## Task brief
Please render the data from the line containing "You are a GUI" through the end, both ends included, as a numbered list that omits blank lines. Leave the pictures out of your answer.
>> start Material for this task
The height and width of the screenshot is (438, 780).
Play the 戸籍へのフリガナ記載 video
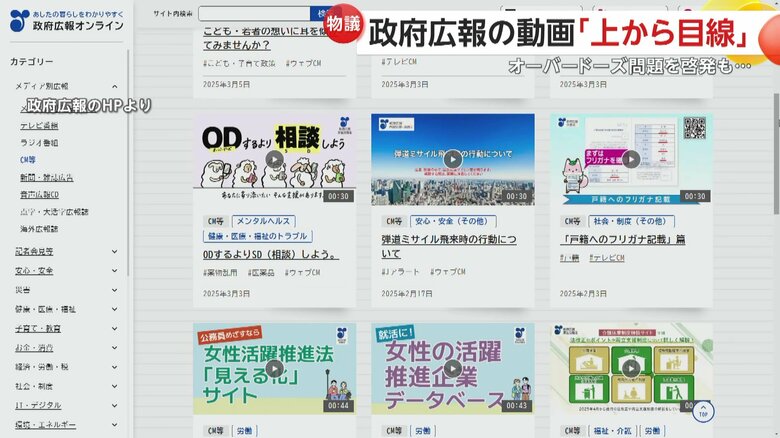point(631,158)
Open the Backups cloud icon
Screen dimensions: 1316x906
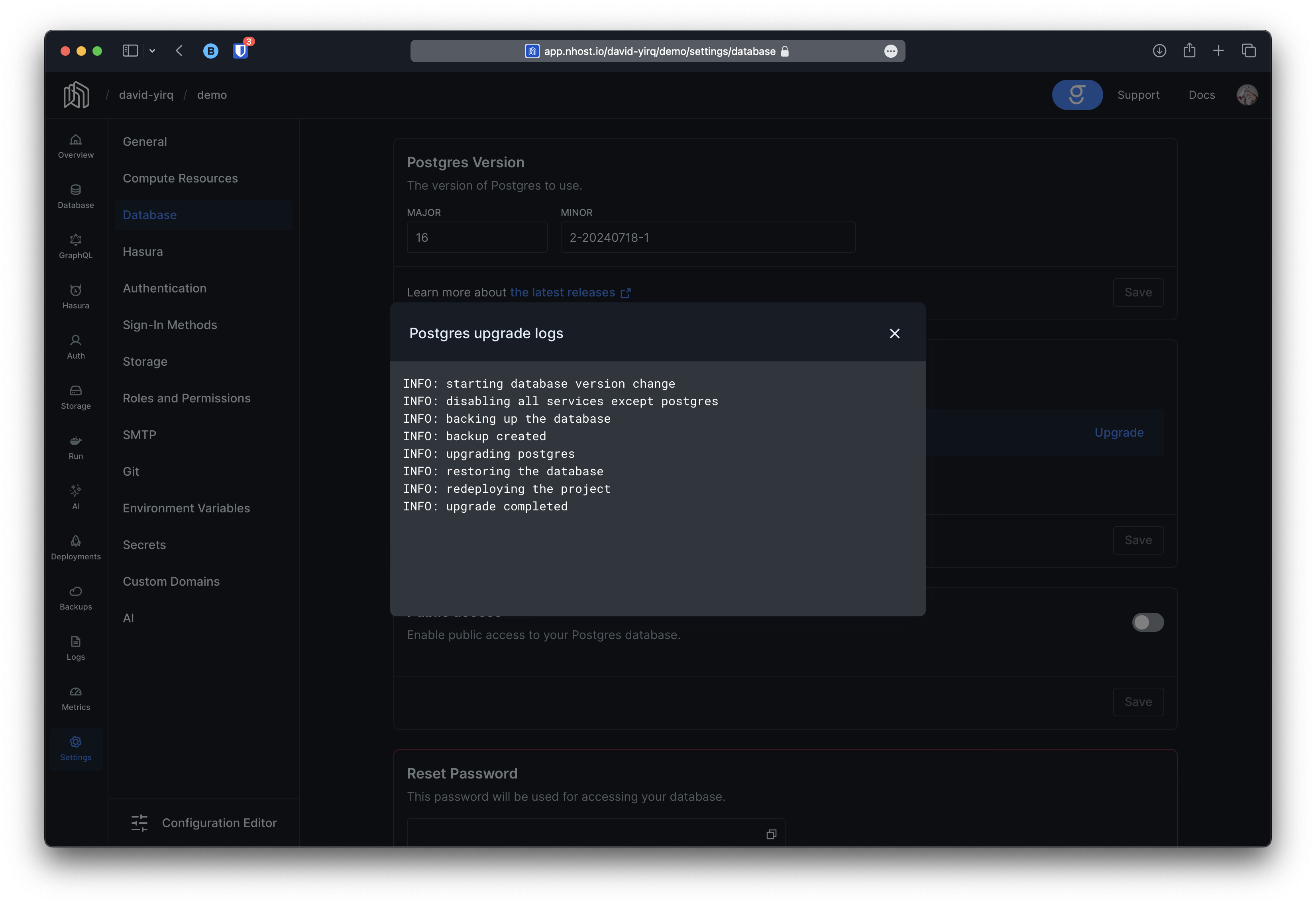tap(75, 598)
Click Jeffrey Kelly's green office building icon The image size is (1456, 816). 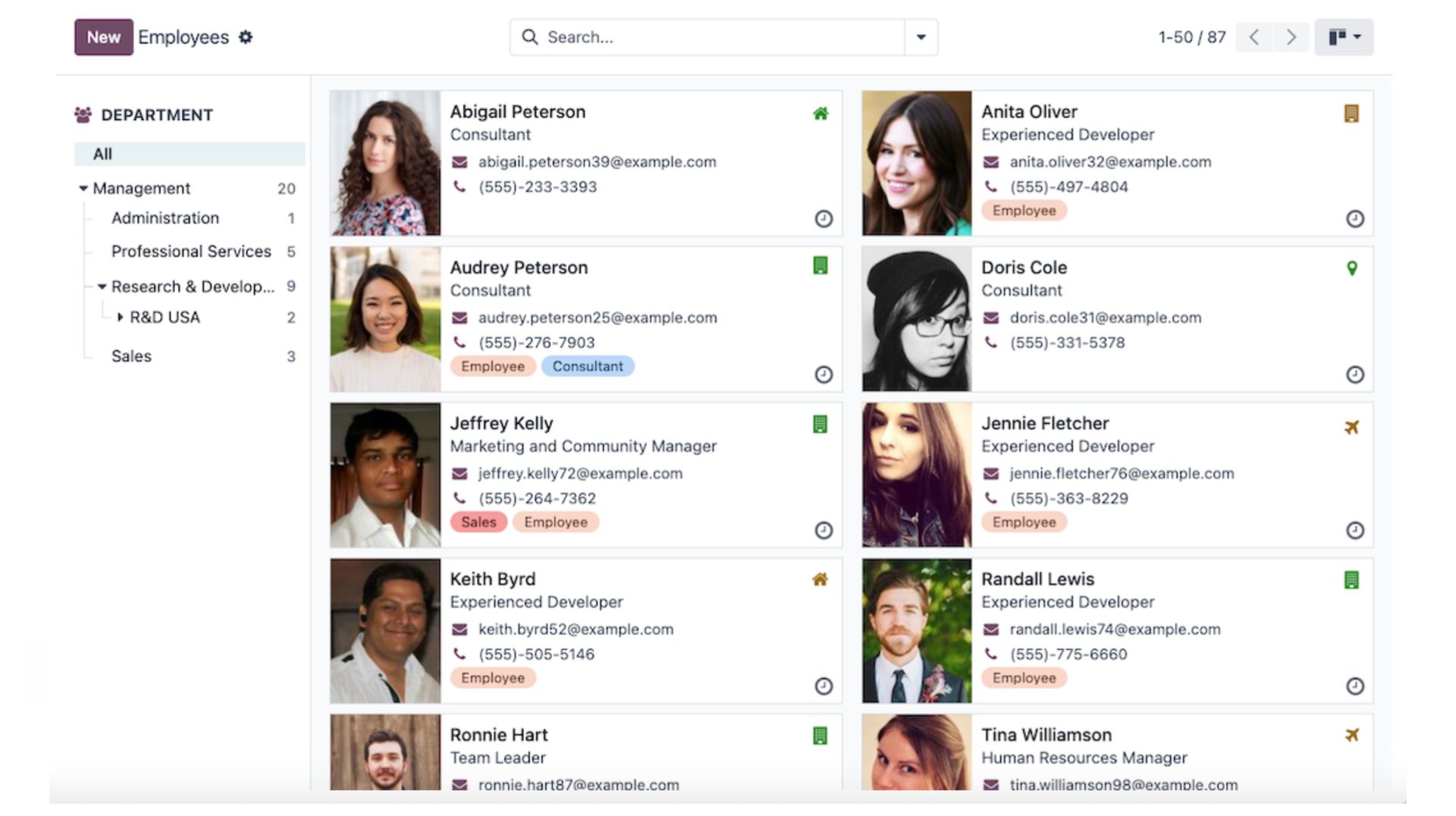pyautogui.click(x=820, y=424)
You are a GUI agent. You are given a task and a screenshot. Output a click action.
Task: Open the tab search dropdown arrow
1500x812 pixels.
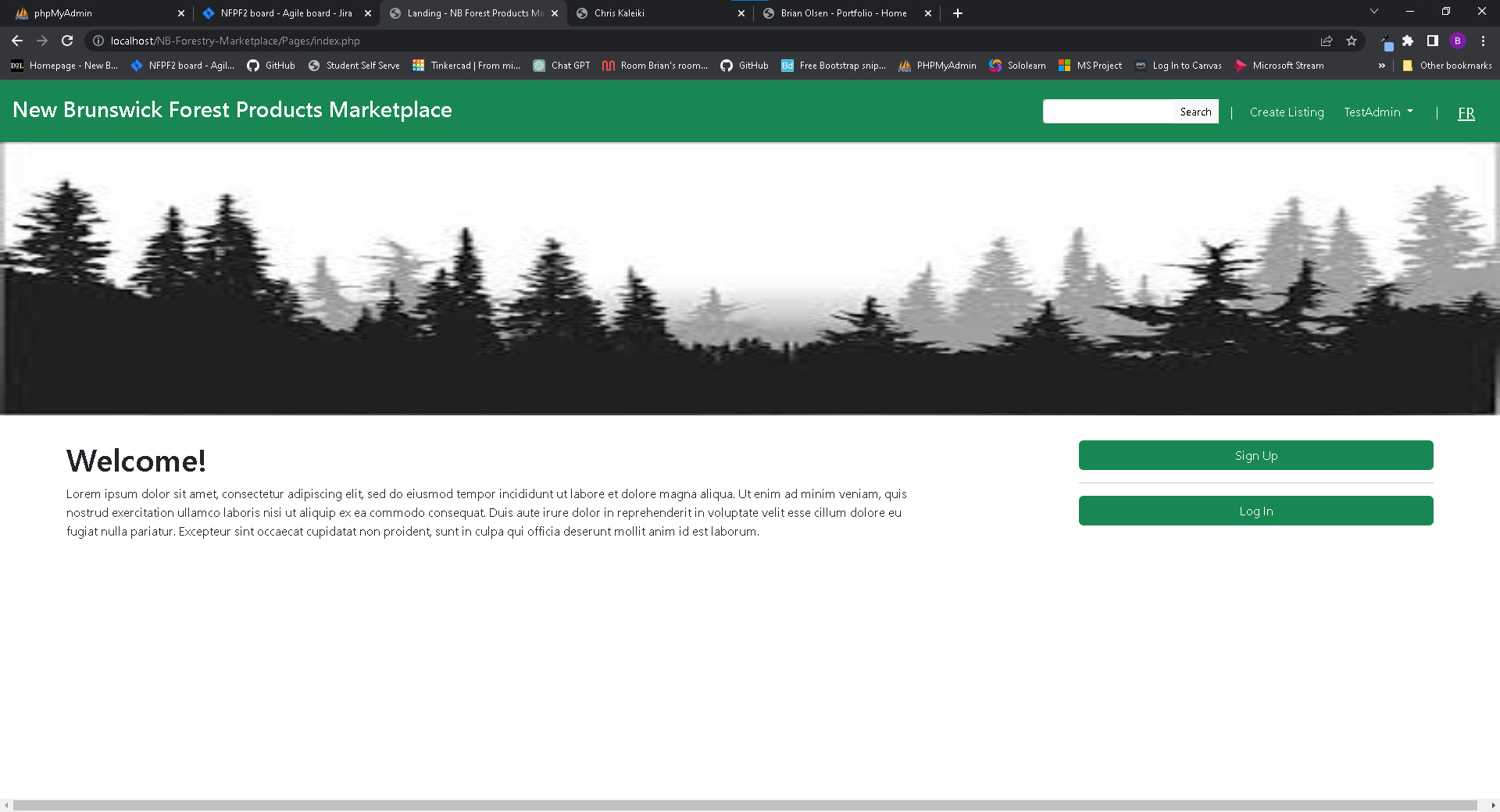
>> end Material for this task
## Solution to the exercise
1. You are a GUI agent. You are given a task and a screenshot. Output a click action.
2. Task: Open the tab search dropdown arrow
3. 1500x812 pixels.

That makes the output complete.